Meningitis immunity?

I had spinal meningitis as an infant. Did that make me immune? Or did it make me more susceptible?

Johnny, I don’t know, but thought I’d bump this up. Meningitis can be caused by various pathogens, bacteria or virus. In addition, there are non-pathogen causes. I doubt if it would make you more susceptible, but don’t forget that memory cells (no pun intended) are not forever; so any immunity you may have had to the pathogen no longer exists.

Meningitis is generally not caused by the same pathogens in infants and adults. Most likely even if you had lasting immunity to the pathogen which caused it as an infant, you would not be immune to adult meningitis (meningites? menigitides?).

Meningitis indentifies the location of infection, not the pathogen.

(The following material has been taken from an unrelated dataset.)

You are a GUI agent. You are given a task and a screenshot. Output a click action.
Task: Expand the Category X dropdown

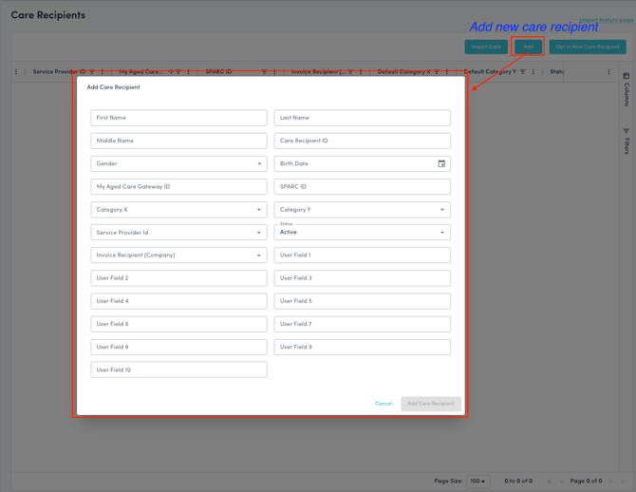[x=178, y=210]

You might do better against that specific bug, but probably not after all this time.

I suppose you could postulate some scar tissue from the original infection the created a weak spot that increased your risk of infection, but that’s going way out in left field.

Bacterial meningitis (the kind most lay people are talking about when they say “meningitis”) results from a combination of pathogen and altered host defenses.
As a rule of thumb, survival from exposure to a pathogenic bacterial strain will result in some protection (improved host defense) for a variable period of time that tapers off as the months and years go by. Immunizations and boosters work on the same principle.

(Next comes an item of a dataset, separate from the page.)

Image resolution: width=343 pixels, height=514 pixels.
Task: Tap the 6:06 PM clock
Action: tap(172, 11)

Bacterial meningitis is caused by a number of organisms. The type of organism clusters around the period of birth, early childhood and adults. For instance, Hemophilus B is more common in childhood while Strep Pneumoniae and Neisseria strains are more common in young adults. Each broad category can have individual strains.

If your immune system (host defenses) are intact, you might have a little residual immunity if you get re-exposed to the same bacteria, and in particular the exact same strain. However if your immune system has a defect, you might be more susceptible on re-exposure because the immune cells have expired and the defect remains. As an example, it’s thought that some folks who get bacterial meningitis with Neisseria strains have a defect in part of their host defense mechanism called complement deficiency. Such an individual is more likely to get meningococcal meningitis in the first place, and down the road the immune system cells which were marshalled for defense after the first infection may have expired. That individual is more likely to get meningitis again because their immunity has worn off and their defect is permanent. It’s not that the original infection made him more susceptible; it’s that the original infection demonstrates the underlying susceptibility.

Most of our susceptibility–even to serious diseases such as meningitis–is related to host defenses. For example, it’s very common to walk around perfectly healthy as a totally asympomatic “carrier” with strains of Neisseria Meningitides happily growing in your nose and pharynx. Only a small fraction of people exposed to that organism will actually develop disease.